Nuevas CorazoNadas

El libro más reciente de Ana Clavel es una reunión de minificciones, descritas por la propia autora como “historias de unas cuantas palabras o escasas líneas capaces de abrir universos de imaginación sugerente” (CorazoNadas, Secretaría de Cultura y Turismo del Gobierno del Estado de México / Universidad Autónoma del Estado de México). Estas microficciones hablan de todo tipo de corazones, reales y ficticios

Portada del libro "CorazoNadas" de Ana Clavel
Portada del libro "CorazoNadas" de Ana Clavel Foto: Especial

EL CORAZÓN DE LOS OCIOSOS Y LA MINIFICCIÓN

“Soñé con un lugar maravilloso donde la gente dormía toda su vida y sólo se despertaba para ir a su propio entierro. ¿Qué te parece?”, me contó mi hijo adolescente, perezoso por las vacaciones escolares. Le respondí: “Eso es una minificción”. Tal vez él esperaba que lo reprendiera por levantarse tarde, pero yo comencé a fraguar unos apuntes para una miniteoría del microrrelato y le dije que lo haría coautor. Lo miré alejarse muy orondo a sus actividades, mientras me regocijaba de no haber caído en la trampa de los usos perversos de la virtud.

Estoy segura de que un dicho como “el flojo y el mezquino andan dos veces el camino” fue creado por alguien que odiaba a los que se detenían a la vera del camino para contemplar el misterio de una flor en sombra, en vez de irse directo a la fábrica a producir ramos artificiales… O alguien que no sabe de la “morosidad” necesaria para urdir una novela, una teoría científica, un cuadro, una balada o, incluso, una minificción. De hecho, los perezosos suelen ser muy creativos. Como sabía Sir Winston Churchill, gracias a ellos tenemos los mejores inventos de la vida diaria.

El corazón de los ociosos va de la mano con remojar una magdalena en una taza de té y desencadenar todo un universo en siete tomos de memoria fulgurante como lo hizo el autor de En busca del tiempo perdido. Se sabe que Marcel Proust, aquejado de asma desde niño, era un perezoso que dormía mucho de día y escribía por las noches acostado en su cama hasta setenta horas seguidas —innumerables tazas de café de por medio— para forjar un fresco de historia y sociedad parisina, cuyo tema principal sería la memoria y el tiempo. En su momento, Jean Cocteau definiría la obra proustiana como una “miniatura gigante”.

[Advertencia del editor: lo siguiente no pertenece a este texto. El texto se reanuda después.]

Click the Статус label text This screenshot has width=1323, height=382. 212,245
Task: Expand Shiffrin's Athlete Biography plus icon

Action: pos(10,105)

Y precisamente, una suerte de miniatura gigante es como yo definiría una buena minificción. Una historia de unas cuantas palabras o escasas líneas capaz de abrir universos de imaginación sugerente. Aunque hoy en día se ha puesto de moda por la velocidad de nuestras vidas virtuales, alentada por las ocurrencias chispeantes de usuarios de X-Twitter que se ejercitan en mensajes no mayores a 140 caracteres, la minificción es vista por muchos otros con desconfianza o abierta mala fe.

Alberto Chimal, autor que domina el mi-crorrelato, escribió hace años una defensa juguetona del género titulada “Tolstoi descubre las cualidades de la minificción”. El afamado autor de Guerra y paz y Ana Karenina no conoció la minificción, pero sí el ocio creador. Así pues, ese texto sobre Tolstoi es una ironía hipotética: lo que el autor ruso pudo haber ponderado de ese género de haberlo conocido. Y es que el microrrelato es difícil precisamente por su brevedad. Por eso, siguiendo el juego de Chimal, podríamos imaginar el siguiente minitexto: “Le preguntaron a Tolstoi por qué no escribía microrrelatos. Respondió con desaliento: ‘Lo diré de corazón: llevo toda la vida intentándolo… pero sólo me salen larguísimas novelas’”.